• _Activity_
All of the data is to be set down again without alteration.

•••

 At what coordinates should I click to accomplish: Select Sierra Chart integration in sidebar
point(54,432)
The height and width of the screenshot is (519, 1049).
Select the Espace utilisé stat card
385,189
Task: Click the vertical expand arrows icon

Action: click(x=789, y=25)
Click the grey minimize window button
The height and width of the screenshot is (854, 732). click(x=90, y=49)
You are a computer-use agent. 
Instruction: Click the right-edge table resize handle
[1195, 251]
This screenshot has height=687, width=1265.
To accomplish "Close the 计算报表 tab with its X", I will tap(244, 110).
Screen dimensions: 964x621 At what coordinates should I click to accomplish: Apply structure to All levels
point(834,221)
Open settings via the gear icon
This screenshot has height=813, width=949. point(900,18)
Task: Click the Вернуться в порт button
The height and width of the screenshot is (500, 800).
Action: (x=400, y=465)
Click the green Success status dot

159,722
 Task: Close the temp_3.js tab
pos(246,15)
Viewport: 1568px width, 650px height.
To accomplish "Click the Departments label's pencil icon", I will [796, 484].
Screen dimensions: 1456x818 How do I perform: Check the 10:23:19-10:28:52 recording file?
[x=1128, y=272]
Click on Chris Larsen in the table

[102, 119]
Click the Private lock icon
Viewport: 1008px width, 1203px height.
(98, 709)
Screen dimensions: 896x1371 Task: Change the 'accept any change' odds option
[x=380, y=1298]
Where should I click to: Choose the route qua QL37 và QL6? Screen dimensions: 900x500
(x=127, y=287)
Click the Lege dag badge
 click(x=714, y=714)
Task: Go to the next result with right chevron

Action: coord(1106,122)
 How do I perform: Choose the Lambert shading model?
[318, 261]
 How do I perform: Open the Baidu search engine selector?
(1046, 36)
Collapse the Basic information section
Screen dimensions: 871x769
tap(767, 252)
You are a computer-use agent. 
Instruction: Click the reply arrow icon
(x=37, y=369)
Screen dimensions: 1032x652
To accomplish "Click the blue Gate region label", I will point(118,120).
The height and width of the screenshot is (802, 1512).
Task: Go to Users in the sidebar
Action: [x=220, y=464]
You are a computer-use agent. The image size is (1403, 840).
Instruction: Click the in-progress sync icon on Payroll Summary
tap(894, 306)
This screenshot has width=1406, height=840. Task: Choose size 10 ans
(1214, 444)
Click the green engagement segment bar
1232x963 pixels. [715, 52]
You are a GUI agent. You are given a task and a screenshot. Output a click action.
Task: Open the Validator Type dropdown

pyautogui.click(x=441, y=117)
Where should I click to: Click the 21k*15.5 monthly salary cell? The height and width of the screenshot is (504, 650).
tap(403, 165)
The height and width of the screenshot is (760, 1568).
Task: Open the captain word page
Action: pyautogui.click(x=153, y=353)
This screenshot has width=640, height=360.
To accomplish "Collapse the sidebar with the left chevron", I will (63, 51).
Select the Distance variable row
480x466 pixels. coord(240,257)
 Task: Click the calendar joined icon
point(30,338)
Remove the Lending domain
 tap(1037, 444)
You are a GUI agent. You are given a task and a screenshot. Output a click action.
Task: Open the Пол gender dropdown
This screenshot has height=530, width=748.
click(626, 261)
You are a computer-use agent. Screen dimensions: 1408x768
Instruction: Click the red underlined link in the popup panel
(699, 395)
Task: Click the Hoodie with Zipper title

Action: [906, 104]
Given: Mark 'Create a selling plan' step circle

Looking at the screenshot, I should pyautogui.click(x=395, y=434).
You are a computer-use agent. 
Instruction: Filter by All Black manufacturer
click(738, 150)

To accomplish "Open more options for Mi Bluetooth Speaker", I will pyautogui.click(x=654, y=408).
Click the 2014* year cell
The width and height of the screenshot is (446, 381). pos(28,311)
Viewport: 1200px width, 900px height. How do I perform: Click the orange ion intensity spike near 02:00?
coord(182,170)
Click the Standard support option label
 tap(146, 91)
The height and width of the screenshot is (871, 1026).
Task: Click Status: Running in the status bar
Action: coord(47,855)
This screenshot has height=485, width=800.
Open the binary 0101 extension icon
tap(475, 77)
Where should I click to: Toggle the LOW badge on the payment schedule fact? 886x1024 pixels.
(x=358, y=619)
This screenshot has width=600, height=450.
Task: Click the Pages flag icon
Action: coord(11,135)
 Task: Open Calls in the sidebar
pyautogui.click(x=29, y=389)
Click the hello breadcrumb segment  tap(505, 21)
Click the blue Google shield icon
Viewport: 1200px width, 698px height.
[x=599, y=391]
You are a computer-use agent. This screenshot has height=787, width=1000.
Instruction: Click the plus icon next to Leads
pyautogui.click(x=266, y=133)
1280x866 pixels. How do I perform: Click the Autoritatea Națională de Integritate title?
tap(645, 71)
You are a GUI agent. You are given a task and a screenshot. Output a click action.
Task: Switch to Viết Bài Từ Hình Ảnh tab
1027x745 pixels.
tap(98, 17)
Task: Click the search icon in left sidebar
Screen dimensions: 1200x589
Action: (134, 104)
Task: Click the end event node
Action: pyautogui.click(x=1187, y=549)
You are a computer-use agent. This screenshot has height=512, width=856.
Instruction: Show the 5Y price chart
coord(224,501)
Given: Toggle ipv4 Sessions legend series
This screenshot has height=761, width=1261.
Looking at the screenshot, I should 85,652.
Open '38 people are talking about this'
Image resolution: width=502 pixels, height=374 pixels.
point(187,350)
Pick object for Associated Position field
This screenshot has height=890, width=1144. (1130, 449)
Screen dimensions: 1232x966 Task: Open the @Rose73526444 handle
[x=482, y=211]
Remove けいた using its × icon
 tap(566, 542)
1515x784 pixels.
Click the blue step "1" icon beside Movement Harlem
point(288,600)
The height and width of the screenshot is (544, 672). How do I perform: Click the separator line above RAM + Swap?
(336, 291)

•••

• _Solution to this task_
 At what coordinates should I click to accomplish: Select Sierra Chart integration in sidebar
point(54,432)
The height and width of the screenshot is (519, 1049).
Select the Espace utilisé stat card
385,189
Task: Click the vertical expand arrows icon

Action: click(x=789, y=25)
Click the grey minimize window button
The height and width of the screenshot is (854, 732). click(x=90, y=49)
You are a computer-use agent. 
Instruction: Click the right-edge table resize handle
[1195, 251]
This screenshot has height=687, width=1265.
To accomplish "Close the 计算报表 tab with its X", I will tap(244, 110).
Screen dimensions: 964x621 At what coordinates should I click to accomplish: Apply structure to All levels
point(834,221)
Open settings via the gear icon
This screenshot has height=813, width=949. point(900,18)
Task: Click the Вернуться в порт button
The height and width of the screenshot is (500, 800).
Action: (x=400, y=465)
Click the green Success status dot

159,722
 Task: Close the temp_3.js tab
pos(246,15)
Viewport: 1568px width, 650px height.
To accomplish "Click the Departments label's pencil icon", I will [796, 484].
Screen dimensions: 1456x818 How do I perform: Check the 10:23:19-10:28:52 recording file?
[x=1128, y=272]
Click on Chris Larsen in the table

[102, 119]
Click the Private lock icon
Viewport: 1008px width, 1203px height.
(98, 709)
Screen dimensions: 896x1371 Task: Change the 'accept any change' odds option
[x=380, y=1298]
Where should I click to: Choose the route qua QL37 và QL6? Screen dimensions: 900x500
(x=127, y=287)
Click the Lege dag badge
 click(x=714, y=714)
Task: Go to the next result with right chevron

Action: coord(1106,122)
 How do I perform: Choose the Lambert shading model?
[318, 261]
 How do I perform: Open the Baidu search engine selector?
(1046, 36)
Collapse the Basic information section
Screen dimensions: 871x769
tap(767, 252)
You are a computer-use agent. 
Instruction: Click the reply arrow icon
(x=37, y=369)
Screen dimensions: 1032x652
To accomplish "Click the blue Gate region label", I will point(118,120).
The height and width of the screenshot is (802, 1512).
Task: Go to Users in the sidebar
Action: [x=220, y=464]
You are a computer-use agent. The image size is (1403, 840).
Instruction: Click the in-progress sync icon on Payroll Summary
tap(894, 306)
This screenshot has width=1406, height=840. Task: Choose size 10 ans
(1214, 444)
Click the green engagement segment bar
1232x963 pixels. [715, 52]
You are a GUI agent. You are given a task and a screenshot. Output a click action.
Task: Open the Validator Type dropdown

pyautogui.click(x=441, y=117)
Where should I click to: Click the 21k*15.5 monthly salary cell? The height and width of the screenshot is (504, 650).
tap(403, 165)
The height and width of the screenshot is (760, 1568).
Task: Open the captain word page
Action: pyautogui.click(x=153, y=353)
This screenshot has width=640, height=360.
To accomplish "Collapse the sidebar with the left chevron", I will (63, 51).
Select the Distance variable row
480x466 pixels. coord(240,257)
 Task: Click the calendar joined icon
point(30,338)
Remove the Lending domain
 tap(1037, 444)
You are a GUI agent. You are given a task and a screenshot. Output a click action.
Task: Open the Пол gender dropdown
This screenshot has height=530, width=748.
click(626, 261)
You are a computer-use agent. Screen dimensions: 1408x768
Instruction: Click the red underlined link in the popup panel
(699, 395)
Task: Click the Hoodie with Zipper title

Action: [906, 104]
Given: Mark 'Create a selling plan' step circle

Looking at the screenshot, I should pyautogui.click(x=395, y=434).
You are a computer-use agent. 
Instruction: Filter by All Black manufacturer
click(738, 150)

To accomplish "Open more options for Mi Bluetooth Speaker", I will pyautogui.click(x=654, y=408).
Click the 2014* year cell
The width and height of the screenshot is (446, 381). pos(28,311)
Viewport: 1200px width, 900px height. How do I perform: Click the orange ion intensity spike near 02:00?
coord(182,170)
Click the Standard support option label
 tap(146, 91)
The height and width of the screenshot is (871, 1026).
Task: Click Status: Running in the status bar
Action: coord(47,855)
This screenshot has height=485, width=800.
Open the binary 0101 extension icon
tap(475, 77)
Where should I click to: Toggle the LOW badge on the payment schedule fact? 886x1024 pixels.
(x=358, y=619)
This screenshot has width=600, height=450.
Task: Click the Pages flag icon
Action: coord(11,135)
 Task: Open Calls in the sidebar
pyautogui.click(x=29, y=389)
Click the hello breadcrumb segment  tap(505, 21)
Click the blue Google shield icon
Viewport: 1200px width, 698px height.
[x=599, y=391]
You are a computer-use agent. This screenshot has height=787, width=1000.
Instruction: Click the plus icon next to Leads
pyautogui.click(x=266, y=133)
1280x866 pixels. How do I perform: Click the Autoritatea Națională de Integritate title?
tap(645, 71)
You are a GUI agent. You are given a task and a screenshot. Output a click action.
Task: Switch to Viết Bài Từ Hình Ảnh tab
1027x745 pixels.
tap(98, 17)
Task: Click the search icon in left sidebar
Screen dimensions: 1200x589
Action: (134, 104)
Task: Click the end event node
Action: pyautogui.click(x=1187, y=549)
You are a computer-use agent. This screenshot has height=512, width=856.
Instruction: Show the 5Y price chart
coord(224,501)
Given: Toggle ipv4 Sessions legend series
This screenshot has height=761, width=1261.
Looking at the screenshot, I should 85,652.
Open '38 people are talking about this'
Image resolution: width=502 pixels, height=374 pixels.
point(187,350)
Pick object for Associated Position field
This screenshot has height=890, width=1144. (1130, 449)
Screen dimensions: 1232x966 Task: Open the @Rose73526444 handle
[x=482, y=211]
Remove けいた using its × icon
 tap(566, 542)
1515x784 pixels.
Click the blue step "1" icon beside Movement Harlem
point(288,600)
The height and width of the screenshot is (544, 672). How do I perform: Click the separator line above RAM + Swap?
(336, 291)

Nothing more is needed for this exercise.